Immigrant rescue operations triple in six months

ALMERIA continues to be a preferred landfall for the people-trafficking mafias. Four out of every 10 emergency operations in the waters off the Andalucia coast during the first half of this year were carried out and coordinated from the Almeria’s Centro de Coordinacion de Salvamento Maritimo.

Put another way, Almeria’s marine rescue service went out 45 times between January and July and saved 1,077 immigrants trying to reach the coast in the unseaworthy boats known as pateras. These callouts were 63 per cent higher than during the same period last year.

One of the biggest rescue operations occurred in June when the Centre coordinated the rescue of 99 people aboard two boats found drifting 50 nautical miles (92.6 kilometres) off Ceuta, Spain’s enclave in North Africa.
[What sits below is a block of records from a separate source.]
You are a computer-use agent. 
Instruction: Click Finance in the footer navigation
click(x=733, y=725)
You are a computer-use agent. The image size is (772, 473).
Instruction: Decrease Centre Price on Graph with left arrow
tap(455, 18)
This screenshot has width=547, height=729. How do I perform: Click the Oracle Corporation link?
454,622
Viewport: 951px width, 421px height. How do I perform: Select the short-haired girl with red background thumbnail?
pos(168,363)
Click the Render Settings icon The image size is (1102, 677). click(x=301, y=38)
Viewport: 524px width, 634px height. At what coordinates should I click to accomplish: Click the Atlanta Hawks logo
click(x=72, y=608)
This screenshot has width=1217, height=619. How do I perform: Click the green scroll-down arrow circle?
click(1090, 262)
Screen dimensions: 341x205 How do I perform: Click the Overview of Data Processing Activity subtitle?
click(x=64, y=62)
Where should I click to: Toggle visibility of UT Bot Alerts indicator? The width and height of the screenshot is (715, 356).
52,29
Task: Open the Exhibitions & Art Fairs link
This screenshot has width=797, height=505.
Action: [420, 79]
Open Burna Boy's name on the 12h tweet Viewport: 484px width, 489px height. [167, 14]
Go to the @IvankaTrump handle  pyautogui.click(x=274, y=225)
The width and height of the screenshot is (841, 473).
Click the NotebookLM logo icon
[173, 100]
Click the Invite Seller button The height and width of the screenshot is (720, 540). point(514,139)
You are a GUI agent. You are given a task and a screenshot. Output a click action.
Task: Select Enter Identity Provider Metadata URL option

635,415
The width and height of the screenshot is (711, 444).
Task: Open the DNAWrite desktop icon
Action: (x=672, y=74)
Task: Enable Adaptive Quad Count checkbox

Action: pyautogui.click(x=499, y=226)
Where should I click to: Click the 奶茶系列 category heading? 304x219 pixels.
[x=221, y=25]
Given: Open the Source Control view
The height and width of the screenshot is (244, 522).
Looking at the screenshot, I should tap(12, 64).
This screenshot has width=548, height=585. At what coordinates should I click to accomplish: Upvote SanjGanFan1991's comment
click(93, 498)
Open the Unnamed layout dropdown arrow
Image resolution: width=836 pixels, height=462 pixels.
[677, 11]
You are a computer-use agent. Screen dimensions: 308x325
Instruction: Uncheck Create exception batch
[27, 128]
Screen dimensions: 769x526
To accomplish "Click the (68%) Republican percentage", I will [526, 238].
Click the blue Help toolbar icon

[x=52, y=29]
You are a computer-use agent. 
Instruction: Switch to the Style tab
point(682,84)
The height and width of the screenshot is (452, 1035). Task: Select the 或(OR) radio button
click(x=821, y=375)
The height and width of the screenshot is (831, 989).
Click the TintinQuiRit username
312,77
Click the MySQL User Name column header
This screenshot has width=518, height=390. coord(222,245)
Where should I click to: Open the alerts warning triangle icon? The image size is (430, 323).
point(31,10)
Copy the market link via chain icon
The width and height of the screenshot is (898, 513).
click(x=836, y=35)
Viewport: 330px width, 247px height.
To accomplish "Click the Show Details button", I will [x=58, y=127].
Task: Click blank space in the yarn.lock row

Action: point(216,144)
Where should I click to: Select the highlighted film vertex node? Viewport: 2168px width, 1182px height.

Like the majority of immigrants hoping to enter Spain across the Mediterranean clandestinely, they were all from African countries further south than the Sahara. This is further evidence in a change in the origin of illegal immigrants, said officers Almeria’s Immigration and Borders Unit (Ucrif).

Although the people-traffickers continually change their routes, 57 per cent of immigrants intercepted in 2014 were from Nigeria and other sub-Saharan countries, compared with barely 20 per cent in 2013, Ucrif said.